What the task requires: Please give an exact transcription of the records shown below.

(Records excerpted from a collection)
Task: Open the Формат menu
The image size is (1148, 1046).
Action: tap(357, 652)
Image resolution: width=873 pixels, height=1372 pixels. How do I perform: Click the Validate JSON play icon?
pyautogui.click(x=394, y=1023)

Answer below:
Task: Open the Формат menu
The image size is (1148, 1046).
Action: tap(357, 652)
Image resolution: width=873 pixels, height=1372 pixels. How do I perform: Click the Validate JSON play icon?
pyautogui.click(x=394, y=1023)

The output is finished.